▶ [Data in this exercise]

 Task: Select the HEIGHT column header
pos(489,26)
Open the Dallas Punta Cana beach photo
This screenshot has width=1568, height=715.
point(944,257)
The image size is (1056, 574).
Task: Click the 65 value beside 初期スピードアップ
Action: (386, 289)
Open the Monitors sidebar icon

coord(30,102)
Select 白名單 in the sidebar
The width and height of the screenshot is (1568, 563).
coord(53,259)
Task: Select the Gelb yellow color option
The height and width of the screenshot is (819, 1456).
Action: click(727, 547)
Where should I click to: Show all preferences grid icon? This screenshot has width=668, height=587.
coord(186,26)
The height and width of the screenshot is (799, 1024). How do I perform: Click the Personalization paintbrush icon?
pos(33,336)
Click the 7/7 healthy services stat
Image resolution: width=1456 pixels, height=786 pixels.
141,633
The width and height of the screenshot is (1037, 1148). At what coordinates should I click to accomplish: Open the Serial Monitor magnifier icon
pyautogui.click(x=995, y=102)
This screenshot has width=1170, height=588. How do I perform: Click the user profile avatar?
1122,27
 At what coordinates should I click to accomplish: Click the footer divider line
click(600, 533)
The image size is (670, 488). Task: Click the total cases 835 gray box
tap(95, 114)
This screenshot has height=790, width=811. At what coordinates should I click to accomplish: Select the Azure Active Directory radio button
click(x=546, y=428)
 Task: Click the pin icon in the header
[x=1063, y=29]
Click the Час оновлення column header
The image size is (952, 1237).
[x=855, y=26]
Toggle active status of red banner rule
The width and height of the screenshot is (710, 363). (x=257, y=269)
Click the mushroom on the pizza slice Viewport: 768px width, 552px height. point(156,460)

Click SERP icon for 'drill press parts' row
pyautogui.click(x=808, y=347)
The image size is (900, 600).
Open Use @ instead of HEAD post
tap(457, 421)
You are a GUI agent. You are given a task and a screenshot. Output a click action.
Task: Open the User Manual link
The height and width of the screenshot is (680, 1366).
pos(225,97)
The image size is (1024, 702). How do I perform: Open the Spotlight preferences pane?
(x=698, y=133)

▶ [Exercise brief] Copy every line above without changes.

▶ [Response to the exercise]
 Task: Select the HEIGHT column header
pos(489,26)
Open the Dallas Punta Cana beach photo
This screenshot has width=1568, height=715.
point(944,257)
The image size is (1056, 574).
Task: Click the 65 value beside 初期スピードアップ
Action: (386, 289)
Open the Monitors sidebar icon

coord(30,102)
Select 白名單 in the sidebar
The width and height of the screenshot is (1568, 563).
coord(53,259)
Task: Select the Gelb yellow color option
The height and width of the screenshot is (819, 1456).
Action: click(727, 547)
Where should I click to: Show all preferences grid icon? This screenshot has width=668, height=587.
coord(186,26)
The height and width of the screenshot is (799, 1024). How do I perform: Click the Personalization paintbrush icon?
pos(33,336)
Click the 7/7 healthy services stat
Image resolution: width=1456 pixels, height=786 pixels.
141,633
The width and height of the screenshot is (1037, 1148). At what coordinates should I click to accomplish: Open the Serial Monitor magnifier icon
pyautogui.click(x=995, y=102)
This screenshot has width=1170, height=588. How do I perform: Click the user profile avatar?
1122,27
 At what coordinates should I click to accomplish: Click the footer divider line
click(600, 533)
The image size is (670, 488). Task: Click the total cases 835 gray box
tap(95, 114)
This screenshot has height=790, width=811. At what coordinates should I click to accomplish: Select the Azure Active Directory radio button
click(x=546, y=428)
 Task: Click the pin icon in the header
[x=1063, y=29]
Click the Час оновлення column header
The image size is (952, 1237).
[x=855, y=26]
Toggle active status of red banner rule
The width and height of the screenshot is (710, 363). (x=257, y=269)
Click the mushroom on the pizza slice Viewport: 768px width, 552px height. point(156,460)

Click SERP icon for 'drill press parts' row
pyautogui.click(x=808, y=347)
The image size is (900, 600).
Open Use @ instead of HEAD post
tap(457, 421)
You are a GUI agent. You are given a task and a screenshot. Output a click action.
Task: Open the User Manual link
The height and width of the screenshot is (680, 1366).
pos(225,97)
The image size is (1024, 702). How do I perform: Open the Spotlight preferences pane?
(x=698, y=133)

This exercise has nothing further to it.